# TEXT FOR ANALYSIS

──────────

I didn't let 'weight' comment stop me, says AsNTM contestant

I didn't let 'weight' comment stop me, says AsNTM contestant

On the surface, model Aimee Cheng-Bradshaw is the envy of many girls.

Blessed with long, luscious locks, gorgeous Pan-Asian features and a slender 1.75m frame, the Asia's Next Top Model (AsNTM) 3 contestant - the only one representing Singapore this season - appears flawless.

But in the second episode of the reality TV modelling series which aired last week, Korean fashion designer Ha Sang Beg told the 19-year-old that she needed to "work out a little bit more".

Ha, a guest judge for the K-pop-themed photo shoot challenge, criticised Cheng-Bradshaw's figure and insinuated that she should lose weight. She was in the bottom three in that challenge.

He said: "From the picture, I see you've been a bit lazy."

In an interview with The New Paper, Cheng-Bradshaw, who is a Singapore permanent resident with English-Chinese parentage, said: "I was taken by surprise... nobody likes to hear that."

She declined to reveal her weight during the filming of AsNTM earlier this year.

The third season of AsNTM, featuring 13 other aspiring models from the Asia-Pacific region, airs every Wednesday on Star World (Singtel mio Ch 301/StarHub Ch 501) at 8.45pm.

Although Cheng-Bradshaw did not allow Ha's remarks to get her down, it led her to adopt a healthier lifestyle.

She said: "I decided to cut out things that are processed and stick to foods that are as close to nature as possible. I'm also a big fan of circuit training and I'm a dancer. So those are always incorporated into my weekly routine.

"I figured that I needed to take negative criticism and use it to build myself up stronger.

"It could have been my downfall, but I decided at that moment that it wouldn't stop me and I would prove to the judges that I can be a great model nonetheless."

In the following episode, which aired this week, Cheng-Bradshaw won the photo shoot challenge, which showcased the girls' dramatic makeovers.

"I was ecstatic. I remember in the first week, I was very conscious of all the cameras and everybody was watching. So I was nervous.

"But soon, I was a little bit more comfortable with that or maybe I just figured how to tune it all out.

"But something clicked that day and I learnt what it was that the judges were looking for," she said.

Cheng-Bradshaw, who graduated from Singapore American School two years ago, did her first modelling assignment at 13 and focused on her studies after that.

She said: "(I felt that) academics were really important and university as well. So modelling was put on the back burner." Cheng-Bradshaw has secured a place at Durham University in England to study biology and psychology, but has not decided when to matriculate.

Although most of her peers went on to university after high school, she decided to take a gap year to pursue modelling full time.

Signed under Basic Models Management in Singapore, she has travelled to Hong Kong, Bangkok and Taipei for various assignments.

──────────

# PROVIDED DATA

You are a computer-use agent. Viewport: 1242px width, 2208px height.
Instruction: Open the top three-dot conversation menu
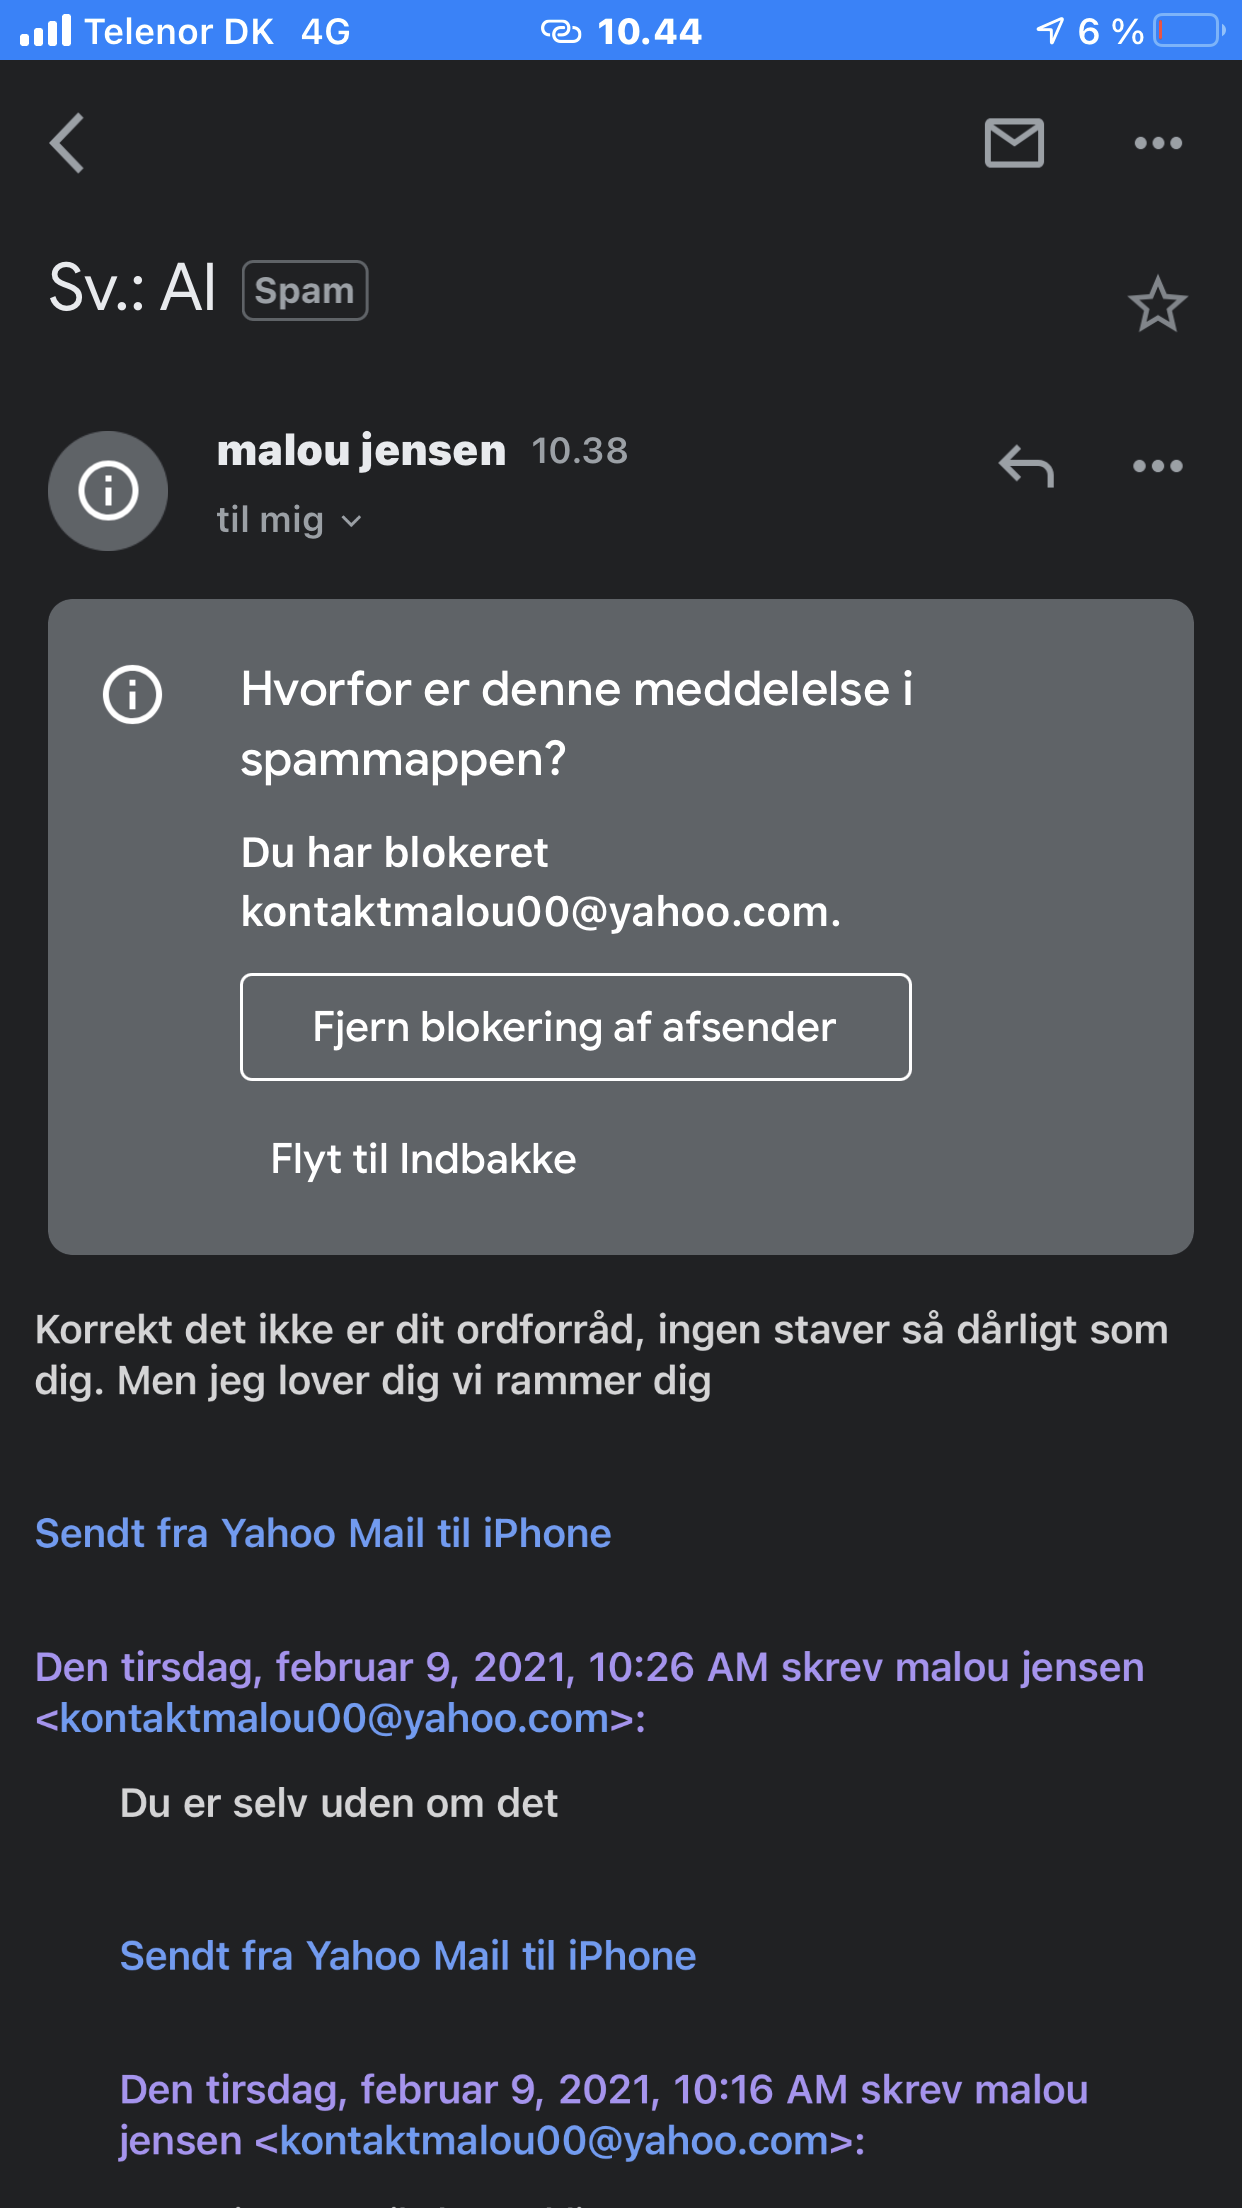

──────────

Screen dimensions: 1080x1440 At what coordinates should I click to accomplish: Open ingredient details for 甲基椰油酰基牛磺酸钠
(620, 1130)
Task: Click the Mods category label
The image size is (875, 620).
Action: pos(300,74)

──────────

# CHECK YOUR UNDERSTANDING
1. From the article about the AsNTM contestant, extract the passage from "In an interview" up to and including "my weekly routine.".
2. Rewrite the article's paragraph beginning "Blessed with long, luscious locks" as a short list that keeps its main facts.
The records are separate material and have no connection to the article about the AsNTM contestant.

# RESPONSE LIST
1.
In an interview with The New Paper, Cheng-Bradshaw, who is a Singapore permanent resident with English-Chinese parentage, said: "I was taken by surprise... nobody likes to hear that."

She declined to reveal her weight during the filming of AsNTM earlier this year.

The third season of AsNTM, featuring 13 other aspiring models from the Asia-Pacific region, airs every Wednesday on Star World (Singtel mio Ch 301/StarHub Ch 501) at 8.45pm.

Although Cheng-Bradshaw did not allow Ha's remarks to get her down, it led her to adopt a healthier lifestyle.

She said: "I decided to cut out things that are processed and stick to foods that are as close to nature as possible. I'm also a big fan of circuit training and I'm a dancer. So those are always incorporated into my weekly routine.

2.
- Has long hair, Pan-Asian features and a slender 1.75m frame
- Is a contestant on Asia's Next Top Model (AsNTM) 3
- Is the only contestant representing Singapore this season
- Appears flawless